根據國務院《醫療事故處理條例》規定,醫療糾紛可以通過醫患雙方協商解決、衛生行政部門行政調解或人民法院民事訴訟三條途徑解決。
患方有下列行為之一,構成違反治安管理規定的,由公安機關依法給予處罰;構成犯罪的,依法追究刑事責任。
1.拒不將尸體移放殯儀館,聚眾占據醫療機構診療或辦公場所,擾亂公共秩序的;2.侮辱、誹謗、毆打醫務人員,侵犯醫務人員人身自由,干擾醫務人員正常生活的;3.破壞醫療機構的設施、設備、財產和病歷、檔案等重要資料的;4.其他擾亂醫療秩序的行為,情節嚴重的。
醫患糾紛發生后,患者最重要的一個環節就是要掌握病歷及相關資料。首先要盡可能及時全面地掌握病歷。
病歷資料分為兩部分,即客觀性病歷資料和主觀性病歷資料。客觀性病歷資料是指客觀記載患者病情及檢查、治療結果等情況的資料,包括門診病歷、住院志、體溫單、醫囑單、化驗單(檢驗報告)、醫學影像查檢資料、特殊檢查同意書、手術同意書、手術及麻醉記錄單、病理資料、護理記錄以及國務院衛生行政部門規定的其他病歷資料;主觀性病歷資料是指記錄醫務人員對患者病情、治療進行分析、討論的主觀意見的資料,它反映了醫務人員對患者疾病及其診治情況的主觀認識及其實施醫療行為的主觀動機,包括死亡病例討論記錄、疑難病例討論記錄、上級醫師查房記錄、會診意見、病程記錄等。

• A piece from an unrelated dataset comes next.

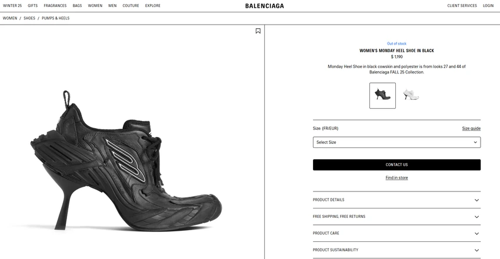Click the Contact Us button
This screenshot has height=259, width=500.
pos(396,165)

主觀性病歷資料“應當在醫患雙方在場情況下封存和啟封”,患者要充分利用這一權利,以維護自己的合法權益;或者在訴前、訴中申請人民法院依法進行證據保全、合法調取病歷。
患方在取得病歷等資料后,可以向醫療專家、專業律師咨詢,以大致明確是否屬于醫療事故以及醫方有無過錯責任、是否構成醫療侵權。但是,患方絕對不可以盜竊、強奪、毀損病歷資料,否則要承擔不利的法律后果。